### CONSIGNE ÉCRITE A
Dans l'extrait sur l'Afghanistan, de quelle association Johnny Barber fait-il partie ?

### EXTRAIT SOURCE
************

Johnny Barber, l’auteur de l’article, est membre d’une délégation de l’association " Voices for Creative Nonviolence " en Afghanistan et raconte l’état réel de ce pays après 10 années d’une guerre menée par les États-Unis : une situation déplorable qui contredit encore les affirmations du gouvernement français pour justifier le sacrifice de nos soldats.

Le témoignage d’un journaliste américain de retour de Kaboul

Mercredi 19 octobre 2011
article de Johnny Barber, Truthout | Op-Ed English text HERE)

En descendant de l’avion de la Turkish Air, sur le tarmac poussiéreux du terminal, on est salué par un grand panneau qui annonce en anglais “ Bienvenue dans la Maison du Brave”. Je marque le pas un instant, hoche la tête en pensant “étrange plaisanterie” puis me dirige vers le bureau de contrôle. Une courte file d’attente et je présente mon passeport américain au garde dans sa baraque. Il ne me connait pas. Il tourne les pages jusqu’au visa qu’il tamponne, trouve la photo et, après un regard vérificateur, me rend le passeport. Je suis entré en Afghanistan.

************

### ENTRÉES FOURNIES
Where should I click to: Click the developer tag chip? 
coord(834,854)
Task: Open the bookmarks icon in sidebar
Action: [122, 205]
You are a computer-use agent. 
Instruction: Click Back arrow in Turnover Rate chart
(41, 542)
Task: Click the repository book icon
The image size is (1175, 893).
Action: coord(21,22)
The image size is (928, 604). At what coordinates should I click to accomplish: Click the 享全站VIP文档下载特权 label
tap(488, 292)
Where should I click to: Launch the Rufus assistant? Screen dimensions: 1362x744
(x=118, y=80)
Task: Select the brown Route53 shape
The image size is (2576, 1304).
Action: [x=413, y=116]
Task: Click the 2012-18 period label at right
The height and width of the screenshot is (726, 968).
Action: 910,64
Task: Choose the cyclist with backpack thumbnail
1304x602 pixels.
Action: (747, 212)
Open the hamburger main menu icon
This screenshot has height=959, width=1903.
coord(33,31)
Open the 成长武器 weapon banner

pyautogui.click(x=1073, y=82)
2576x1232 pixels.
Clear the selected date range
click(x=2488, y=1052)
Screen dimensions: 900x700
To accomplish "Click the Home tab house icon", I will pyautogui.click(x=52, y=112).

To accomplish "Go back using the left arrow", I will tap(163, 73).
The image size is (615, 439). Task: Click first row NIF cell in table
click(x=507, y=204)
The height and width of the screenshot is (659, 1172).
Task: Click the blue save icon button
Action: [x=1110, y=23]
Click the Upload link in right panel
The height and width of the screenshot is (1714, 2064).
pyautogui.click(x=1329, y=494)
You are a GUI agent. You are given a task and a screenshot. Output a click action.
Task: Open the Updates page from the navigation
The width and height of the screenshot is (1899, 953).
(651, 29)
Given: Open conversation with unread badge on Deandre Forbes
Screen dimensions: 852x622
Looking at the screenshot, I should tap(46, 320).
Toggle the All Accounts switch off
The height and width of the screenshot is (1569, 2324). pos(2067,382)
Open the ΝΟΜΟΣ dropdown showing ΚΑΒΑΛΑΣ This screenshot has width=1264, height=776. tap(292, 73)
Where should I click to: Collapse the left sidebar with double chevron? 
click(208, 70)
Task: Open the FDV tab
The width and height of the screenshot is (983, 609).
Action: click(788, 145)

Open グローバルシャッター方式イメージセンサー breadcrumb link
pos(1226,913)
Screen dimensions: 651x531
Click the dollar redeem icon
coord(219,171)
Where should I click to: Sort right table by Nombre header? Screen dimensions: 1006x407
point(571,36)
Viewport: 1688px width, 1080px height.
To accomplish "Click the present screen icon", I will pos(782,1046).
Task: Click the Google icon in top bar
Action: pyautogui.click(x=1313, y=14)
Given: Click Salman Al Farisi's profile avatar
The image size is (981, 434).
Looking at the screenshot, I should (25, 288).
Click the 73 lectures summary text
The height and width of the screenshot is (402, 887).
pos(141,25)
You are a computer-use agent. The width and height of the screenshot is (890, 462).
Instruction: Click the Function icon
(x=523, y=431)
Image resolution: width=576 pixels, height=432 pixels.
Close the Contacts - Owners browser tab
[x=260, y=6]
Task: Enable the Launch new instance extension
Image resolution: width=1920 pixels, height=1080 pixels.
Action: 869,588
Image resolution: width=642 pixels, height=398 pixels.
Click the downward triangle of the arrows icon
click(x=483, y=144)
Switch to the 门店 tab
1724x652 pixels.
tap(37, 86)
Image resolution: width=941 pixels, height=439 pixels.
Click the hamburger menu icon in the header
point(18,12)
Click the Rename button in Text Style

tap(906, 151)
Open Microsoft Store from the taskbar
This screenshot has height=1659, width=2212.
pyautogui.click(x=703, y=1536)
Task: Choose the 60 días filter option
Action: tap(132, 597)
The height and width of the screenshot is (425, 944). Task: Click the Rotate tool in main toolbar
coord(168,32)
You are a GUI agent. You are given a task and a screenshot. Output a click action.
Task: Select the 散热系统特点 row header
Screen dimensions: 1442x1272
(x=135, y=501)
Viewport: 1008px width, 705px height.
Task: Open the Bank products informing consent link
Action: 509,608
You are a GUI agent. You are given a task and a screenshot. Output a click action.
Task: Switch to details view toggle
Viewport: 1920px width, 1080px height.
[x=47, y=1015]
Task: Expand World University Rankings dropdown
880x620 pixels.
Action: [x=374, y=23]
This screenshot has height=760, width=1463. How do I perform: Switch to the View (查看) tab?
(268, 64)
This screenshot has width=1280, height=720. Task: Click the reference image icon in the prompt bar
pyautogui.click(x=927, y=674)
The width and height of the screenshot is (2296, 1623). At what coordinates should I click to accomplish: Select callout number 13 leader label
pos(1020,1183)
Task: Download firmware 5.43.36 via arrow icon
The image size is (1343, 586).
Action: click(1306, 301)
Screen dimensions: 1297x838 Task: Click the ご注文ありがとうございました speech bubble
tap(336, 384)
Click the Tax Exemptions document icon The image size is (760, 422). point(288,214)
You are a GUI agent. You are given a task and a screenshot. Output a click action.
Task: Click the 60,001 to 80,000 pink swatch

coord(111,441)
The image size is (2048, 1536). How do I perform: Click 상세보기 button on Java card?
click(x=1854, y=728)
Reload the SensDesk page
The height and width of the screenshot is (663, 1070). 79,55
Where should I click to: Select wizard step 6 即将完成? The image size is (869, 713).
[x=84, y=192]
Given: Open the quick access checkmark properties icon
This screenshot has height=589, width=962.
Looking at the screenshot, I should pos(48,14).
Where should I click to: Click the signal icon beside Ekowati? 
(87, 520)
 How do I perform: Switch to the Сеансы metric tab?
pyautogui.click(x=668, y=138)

************

### CONSIGNE ÉCRITE B
Recopiez telles quelles les lignes des enregistrements, de la première jusqu'à celle qui contient « Action: coord(21,22) », ces deux lignes comprises.

### RÉSULTAT ATTENDU A
Voices for Creative Nonviolence

### RÉSULTAT ATTENDU B
Where should I click to: Click the developer tag chip? 
coord(834,854)
Task: Open the bookmarks icon in sidebar
Action: [122, 205]
You are a computer-use agent. 
Instruction: Click Back arrow in Turnover Rate chart
(41, 542)
Task: Click the repository book icon
The image size is (1175, 893).
Action: coord(21,22)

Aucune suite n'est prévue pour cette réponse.